(This was supposed to post on Labor Day Monday, but I dropped the ball somehow and cancelled the posting without realizing it. So here's for your Thursday enjoyment...)
TRUE STORY: I scheduled this post weeks ago (I schedule my posts a week or two out so I don't need to worry about blogging every day. This surprises some people. And I think it squashes a vision for others, who think they've reading about my "last night's dinner," when in actuality it's usually a few days/weeks old.), and just a few days ago realized that it would be posting on LABOR day. Read on...

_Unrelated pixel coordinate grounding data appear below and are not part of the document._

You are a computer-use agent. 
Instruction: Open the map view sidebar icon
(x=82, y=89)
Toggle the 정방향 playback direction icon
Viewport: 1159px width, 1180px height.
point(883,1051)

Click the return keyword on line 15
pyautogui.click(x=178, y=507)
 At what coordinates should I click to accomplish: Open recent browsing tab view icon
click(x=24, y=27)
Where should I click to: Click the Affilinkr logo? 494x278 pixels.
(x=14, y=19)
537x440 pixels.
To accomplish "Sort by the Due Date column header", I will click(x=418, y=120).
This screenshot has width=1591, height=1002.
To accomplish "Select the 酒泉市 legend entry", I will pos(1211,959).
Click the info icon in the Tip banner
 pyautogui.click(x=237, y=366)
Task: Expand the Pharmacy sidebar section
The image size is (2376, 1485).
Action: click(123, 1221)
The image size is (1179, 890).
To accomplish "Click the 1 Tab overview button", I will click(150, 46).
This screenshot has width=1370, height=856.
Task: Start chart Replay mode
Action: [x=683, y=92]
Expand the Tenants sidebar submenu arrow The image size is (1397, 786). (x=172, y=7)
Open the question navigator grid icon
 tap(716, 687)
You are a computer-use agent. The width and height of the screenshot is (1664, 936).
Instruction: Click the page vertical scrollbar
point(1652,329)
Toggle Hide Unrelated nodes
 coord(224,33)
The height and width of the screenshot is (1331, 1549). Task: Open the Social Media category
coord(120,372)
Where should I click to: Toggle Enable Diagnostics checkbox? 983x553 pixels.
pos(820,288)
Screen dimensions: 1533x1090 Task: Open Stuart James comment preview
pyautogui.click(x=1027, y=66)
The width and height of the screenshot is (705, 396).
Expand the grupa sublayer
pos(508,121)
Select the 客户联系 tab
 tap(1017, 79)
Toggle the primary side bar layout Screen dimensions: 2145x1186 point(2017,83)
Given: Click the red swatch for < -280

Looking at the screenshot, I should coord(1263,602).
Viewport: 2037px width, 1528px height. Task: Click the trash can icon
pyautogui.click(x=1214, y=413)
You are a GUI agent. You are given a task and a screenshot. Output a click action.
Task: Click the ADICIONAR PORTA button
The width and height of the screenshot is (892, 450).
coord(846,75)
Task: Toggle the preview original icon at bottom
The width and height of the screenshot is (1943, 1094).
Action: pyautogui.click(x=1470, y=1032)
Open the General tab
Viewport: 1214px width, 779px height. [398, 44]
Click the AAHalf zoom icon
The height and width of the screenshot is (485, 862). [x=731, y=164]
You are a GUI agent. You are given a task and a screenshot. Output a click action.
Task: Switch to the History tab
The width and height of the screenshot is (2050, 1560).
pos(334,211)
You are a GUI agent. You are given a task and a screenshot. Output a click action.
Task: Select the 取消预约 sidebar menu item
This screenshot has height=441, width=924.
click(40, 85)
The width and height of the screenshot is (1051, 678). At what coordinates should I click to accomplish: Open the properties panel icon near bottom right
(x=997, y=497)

I was flipping cookbooks the other day, looking for inspiration on what to make next, when one of them opened up to this Vodka Pasta recipe, bookmarked by the cover flap. And that's when I realized that I had made this for The Mr. and I the night before I went into labor, and never got around to blogging it. I guess I was just a little too busy having a baby, spending a few nights in the hospital, and bringing home a little bundle with no other intention than to snuggle her 24/7. But alas, here it is. And for all you who believe in Old Wives' Tales, maybe you'll make this next time you're hoping to kick start active labor.
Source: Rachael Ray
1 T. extra-virgin olive oil, once around the pan in a slow stream
1 T. butter
2 cloves garlic, minced
2 shallots, minced
1 c vodka
1 c. chicken stock
1 can crushed tomatoes (32 ounces)
Coarse salt and pepper
16 oz. pasta, such as penne rigate
1/2 c. heavy cream
20 leaves fresh basil, shredded or torn
Crusty bread, for passing
Heat a large skillet over moderate heat. Add oil, butter, garlic, and shallots. Gently saute shallots for 3 to 5 minutes to develop their sweetness. Add vodka to the pan, 3 turns around the pan in a steady stream will equal about 1 cup. Reduce vodka by half, this will take 2 or 3 minutes. Add chicken stock 1/3 cup at a time (you may not need all of it), tomatoes. Bring sauce to a bubble and reduce heat to simmer. Season with salt and pepper.
While sauce simmers, cook pasta in salted boiling water until cooked to al dente (with a bite to it). While pasta cooks, prepare your salad or other side dishes.
Stir cream into sauce. When sauce returns to a bubble, remove it from heat. Drain pasta. Toss hot pasta with sauce and basil leaves. Pass pasta with crusty bread.
A Note From The Little Lady: I think 1 cup of chicken stock is too much, as it seemed to make my sauce a little too runny. See what you think for yourself, but consider adding the chicken stock in parts, as I suggested above, and stop when it seems right.